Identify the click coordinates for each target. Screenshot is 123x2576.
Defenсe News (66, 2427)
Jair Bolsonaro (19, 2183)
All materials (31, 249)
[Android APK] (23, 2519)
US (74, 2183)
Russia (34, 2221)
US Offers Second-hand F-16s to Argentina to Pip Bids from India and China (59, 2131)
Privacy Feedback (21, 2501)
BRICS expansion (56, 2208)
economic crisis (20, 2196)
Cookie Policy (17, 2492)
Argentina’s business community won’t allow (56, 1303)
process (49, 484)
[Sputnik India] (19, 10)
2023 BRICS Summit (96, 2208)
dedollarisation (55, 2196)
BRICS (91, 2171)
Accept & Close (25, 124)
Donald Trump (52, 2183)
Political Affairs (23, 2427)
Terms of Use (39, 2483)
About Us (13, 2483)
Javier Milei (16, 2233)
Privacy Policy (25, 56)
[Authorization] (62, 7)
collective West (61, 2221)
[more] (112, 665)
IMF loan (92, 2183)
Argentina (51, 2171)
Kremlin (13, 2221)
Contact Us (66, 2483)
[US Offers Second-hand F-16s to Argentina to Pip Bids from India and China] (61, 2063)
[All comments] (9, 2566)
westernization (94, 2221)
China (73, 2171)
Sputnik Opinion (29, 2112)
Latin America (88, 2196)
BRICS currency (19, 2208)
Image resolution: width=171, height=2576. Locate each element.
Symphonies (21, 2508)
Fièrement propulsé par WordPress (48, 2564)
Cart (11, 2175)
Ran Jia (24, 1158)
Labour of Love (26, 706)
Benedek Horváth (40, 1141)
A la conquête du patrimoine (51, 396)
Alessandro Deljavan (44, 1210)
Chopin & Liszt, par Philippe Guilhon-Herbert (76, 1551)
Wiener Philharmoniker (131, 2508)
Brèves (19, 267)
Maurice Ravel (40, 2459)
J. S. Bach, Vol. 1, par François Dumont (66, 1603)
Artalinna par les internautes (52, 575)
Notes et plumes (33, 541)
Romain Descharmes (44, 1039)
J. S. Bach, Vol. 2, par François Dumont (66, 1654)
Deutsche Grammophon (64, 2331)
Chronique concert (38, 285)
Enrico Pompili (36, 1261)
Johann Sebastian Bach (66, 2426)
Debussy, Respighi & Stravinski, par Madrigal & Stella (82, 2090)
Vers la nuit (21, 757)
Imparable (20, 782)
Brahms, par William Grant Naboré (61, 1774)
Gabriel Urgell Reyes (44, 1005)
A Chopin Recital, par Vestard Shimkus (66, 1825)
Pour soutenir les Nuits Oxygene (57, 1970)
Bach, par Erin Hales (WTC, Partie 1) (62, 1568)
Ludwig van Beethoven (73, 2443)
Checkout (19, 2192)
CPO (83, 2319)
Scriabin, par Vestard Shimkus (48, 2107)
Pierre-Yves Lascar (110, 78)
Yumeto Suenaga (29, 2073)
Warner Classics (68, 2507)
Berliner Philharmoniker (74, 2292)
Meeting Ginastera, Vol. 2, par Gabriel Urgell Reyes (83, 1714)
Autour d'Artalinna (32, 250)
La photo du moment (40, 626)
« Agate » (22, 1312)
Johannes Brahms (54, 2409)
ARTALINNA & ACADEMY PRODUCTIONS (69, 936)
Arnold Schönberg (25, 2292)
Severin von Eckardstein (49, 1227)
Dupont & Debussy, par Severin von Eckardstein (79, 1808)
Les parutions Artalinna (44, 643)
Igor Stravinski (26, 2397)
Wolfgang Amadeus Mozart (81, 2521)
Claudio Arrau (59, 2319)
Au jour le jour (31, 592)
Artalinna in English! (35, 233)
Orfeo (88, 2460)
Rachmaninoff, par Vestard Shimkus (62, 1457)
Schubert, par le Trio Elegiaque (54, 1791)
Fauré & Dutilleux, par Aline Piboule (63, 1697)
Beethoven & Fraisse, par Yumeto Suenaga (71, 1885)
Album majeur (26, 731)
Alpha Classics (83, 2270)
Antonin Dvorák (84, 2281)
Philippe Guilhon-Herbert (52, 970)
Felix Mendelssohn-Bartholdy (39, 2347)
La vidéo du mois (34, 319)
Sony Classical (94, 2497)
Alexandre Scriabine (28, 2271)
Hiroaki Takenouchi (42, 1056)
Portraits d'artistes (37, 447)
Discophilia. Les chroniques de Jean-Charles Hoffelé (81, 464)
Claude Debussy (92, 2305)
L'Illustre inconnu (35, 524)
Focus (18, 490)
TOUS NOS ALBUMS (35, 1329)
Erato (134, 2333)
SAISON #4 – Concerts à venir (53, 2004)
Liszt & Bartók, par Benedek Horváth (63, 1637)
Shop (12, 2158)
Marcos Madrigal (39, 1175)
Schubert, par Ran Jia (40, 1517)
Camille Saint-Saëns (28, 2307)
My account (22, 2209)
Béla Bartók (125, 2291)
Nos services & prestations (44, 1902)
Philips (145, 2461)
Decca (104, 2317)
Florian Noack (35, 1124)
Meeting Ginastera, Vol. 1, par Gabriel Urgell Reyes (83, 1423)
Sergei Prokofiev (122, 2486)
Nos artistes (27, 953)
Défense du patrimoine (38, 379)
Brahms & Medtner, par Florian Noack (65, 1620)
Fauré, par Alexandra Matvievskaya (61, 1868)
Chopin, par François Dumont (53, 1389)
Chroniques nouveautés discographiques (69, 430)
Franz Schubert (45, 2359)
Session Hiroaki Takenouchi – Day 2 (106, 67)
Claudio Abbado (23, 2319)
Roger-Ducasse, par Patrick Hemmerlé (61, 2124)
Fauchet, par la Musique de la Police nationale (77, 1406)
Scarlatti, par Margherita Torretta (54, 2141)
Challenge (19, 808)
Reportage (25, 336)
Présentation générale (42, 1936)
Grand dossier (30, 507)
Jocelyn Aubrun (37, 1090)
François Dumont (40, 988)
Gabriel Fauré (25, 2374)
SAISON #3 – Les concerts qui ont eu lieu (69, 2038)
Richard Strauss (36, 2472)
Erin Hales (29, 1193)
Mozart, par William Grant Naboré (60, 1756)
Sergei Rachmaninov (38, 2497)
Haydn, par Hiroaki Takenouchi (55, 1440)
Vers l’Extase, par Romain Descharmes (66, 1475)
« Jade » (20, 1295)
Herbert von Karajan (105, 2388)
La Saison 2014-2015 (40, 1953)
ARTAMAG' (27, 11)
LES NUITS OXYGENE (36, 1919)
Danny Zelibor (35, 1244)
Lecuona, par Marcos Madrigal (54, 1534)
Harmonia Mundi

+++

TASK DETAILS: Retype all of the data exactly, so that nothing differs from what is given.

YOUR SOLUTION:
Identify the click coordinates for each target. Screenshot is 123x2576.
Defenсe News (66, 2427)
Jair Bolsonaro (19, 2183)
All materials (31, 249)
[Android APK] (23, 2519)
US (74, 2183)
Russia (34, 2221)
US Offers Second-hand F-16s to Argentina to Pip Bids from India and China (59, 2131)
Privacy Feedback (21, 2501)
BRICS expansion (56, 2208)
economic crisis (20, 2196)
Cookie Policy (17, 2492)
Argentina’s business community won’t allow (56, 1303)
process (49, 484)
[Sputnik India] (19, 10)
2023 BRICS Summit (96, 2208)
dedollarisation (55, 2196)
BRICS (91, 2171)
Accept & Close (25, 124)
Donald Trump (52, 2183)
Political Affairs (23, 2427)
Terms of Use (39, 2483)
About Us (13, 2483)
Javier Milei (16, 2233)
Privacy Policy (25, 56)
[Authorization] (62, 7)
collective West (61, 2221)
[more] (112, 665)
IMF loan (92, 2183)
Argentina (51, 2171)
Kremlin (13, 2221)
Contact Us (66, 2483)
[US Offers Second-hand F-16s to Argentina to Pip Bids from India and China] (61, 2063)
[All comments] (9, 2566)
westernization (94, 2221)
China (73, 2171)
Sputnik Opinion (29, 2112)
Latin America (88, 2196)
BRICS currency (19, 2208)
Image resolution: width=171, height=2576. Locate each element.
Symphonies (21, 2508)
Fièrement propulsé par WordPress (48, 2564)
Cart (11, 2175)
Ran Jia (24, 1158)
Labour of Love (26, 706)
Benedek Horváth (40, 1141)
A la conquête du patrimoine (51, 396)
Alessandro Deljavan (44, 1210)
Chopin & Liszt, par Philippe Guilhon-Herbert (76, 1551)
Wiener Philharmoniker (131, 2508)
Brèves (19, 267)
Maurice Ravel (40, 2459)
J. S. Bach, Vol. 1, par François Dumont (66, 1603)
Artalinna par les internautes (52, 575)
Notes et plumes (33, 541)
Romain Descharmes (44, 1039)
J. S. Bach, Vol. 2, par François Dumont (66, 1654)
Deutsche Grammophon (64, 2331)
Chronique concert (38, 285)
Enrico Pompili (36, 1261)
Johann Sebastian Bach (66, 2426)
Debussy, Respighi & Stravinski, par Madrigal & Stella (82, 2090)
Vers la nuit (21, 757)
Imparable (20, 782)
Brahms, par William Grant Naboré (61, 1774)
Gabriel Urgell Reyes (44, 1005)
A Chopin Recital, par Vestard Shimkus (66, 1825)
Pour soutenir les Nuits Oxygene (57, 1970)
Bach, par Erin Hales (WTC, Partie 1) (62, 1568)
Ludwig van Beethoven (73, 2443)
Checkout (19, 2192)
CPO (83, 2319)
Scriabin, par Vestard Shimkus (48, 2107)
Pierre-Yves Lascar (110, 78)
Yumeto Suenaga (29, 2073)
Warner Classics (68, 2507)
Berliner Philharmoniker (74, 2292)
Meeting Ginastera, Vol. 2, par Gabriel Urgell Reyes (83, 1714)
Autour d'Artalinna (32, 250)
La photo du moment (40, 626)
« Agate » (22, 1312)
Johannes Brahms (54, 2409)
ARTALINNA & ACADEMY PRODUCTIONS (69, 936)
Arnold Schönberg (25, 2292)
Severin von Eckardstein (49, 1227)
Dupont & Debussy, par Severin von Eckardstein (79, 1808)
Les parutions Artalinna (44, 643)
Igor Stravinski (26, 2397)
Wolfgang Amadeus Mozart (81, 2521)
Claudio Arrau (59, 2319)
Au jour le jour (31, 592)
Artalinna in English! (35, 233)
Orfeo (88, 2460)
Rachmaninoff, par Vestard Shimkus (62, 1457)
Schubert, par le Trio Elegiaque (54, 1791)
Fauré & Dutilleux, par Aline Piboule (63, 1697)
Beethoven & Fraisse, par Yumeto Suenaga (71, 1885)
Album majeur (26, 731)
Alpha Classics (83, 2270)
Antonin Dvorák (84, 2281)
Philippe Guilhon-Herbert (52, 970)
Felix Mendelssohn-Bartholdy (39, 2347)
La vidéo du mois (34, 319)
Sony Classical (94, 2497)
Alexandre Scriabine (28, 2271)
Hiroaki Takenouchi (42, 1056)
Portraits d'artistes (37, 447)
Discophilia. Les chroniques de Jean-Charles Hoffelé (81, 464)
Claude Debussy (92, 2305)
L'Illustre inconnu (35, 524)
Focus (18, 490)
TOUS NOS ALBUMS (35, 1329)
Erato (134, 2333)
SAISON #4 – Concerts à venir (53, 2004)
Liszt & Bartók, par Benedek Horváth (63, 1637)
Shop (12, 2158)
Marcos Madrigal (39, 1175)
Schubert, par Ran Jia (40, 1517)
Camille Saint-Saëns (28, 2307)
My account (22, 2209)
Béla Bartók (125, 2291)
Nos services & prestations (44, 1902)
Philips (145, 2461)
Decca (104, 2317)
Florian Noack (35, 1124)
Meeting Ginastera, Vol. 1, par Gabriel Urgell Reyes (83, 1423)
Sergei Prokofiev (122, 2486)
Nos artistes (27, 953)
Défense du patrimoine (38, 379)
Brahms & Medtner, par Florian Noack (65, 1620)
Fauré, par Alexandra Matvievskaya (61, 1868)
Chopin, par François Dumont (53, 1389)
Chroniques nouveautés discographiques (69, 430)
Franz Schubert (45, 2359)
Session Hiroaki Takenouchi – Day 2 (106, 67)
Claudio Abbado (23, 2319)
Roger-Ducasse, par Patrick Hemmerlé (61, 2124)
Fauchet, par la Musique de la Police nationale (77, 1406)
Scarlatti, par Margherita Torretta (54, 2141)
Challenge (19, 808)
Reportage (25, 336)
Présentation générale (42, 1936)
Grand dossier (30, 507)
Jocelyn Aubrun (37, 1090)
François Dumont (40, 988)
Gabriel Fauré (25, 2374)
SAISON #3 – Les concerts qui ont eu lieu (69, 2038)
Richard Strauss (36, 2472)
Erin Hales (29, 1193)
Mozart, par William Grant Naboré (60, 1756)
Sergei Rachmaninov (38, 2497)
Haydn, par Hiroaki Takenouchi (55, 1440)
Vers l’Extase, par Romain Descharmes (66, 1475)
« Jade » (20, 1295)
Herbert von Karajan (105, 2388)
La Saison 2014-2015 (40, 1953)
ARTAMAG' (27, 11)
LES NUITS OXYGENE (36, 1919)
Danny Zelibor (35, 1244)
Lecuona, par Marcos Madrigal (54, 1534)
Harmonia Mundi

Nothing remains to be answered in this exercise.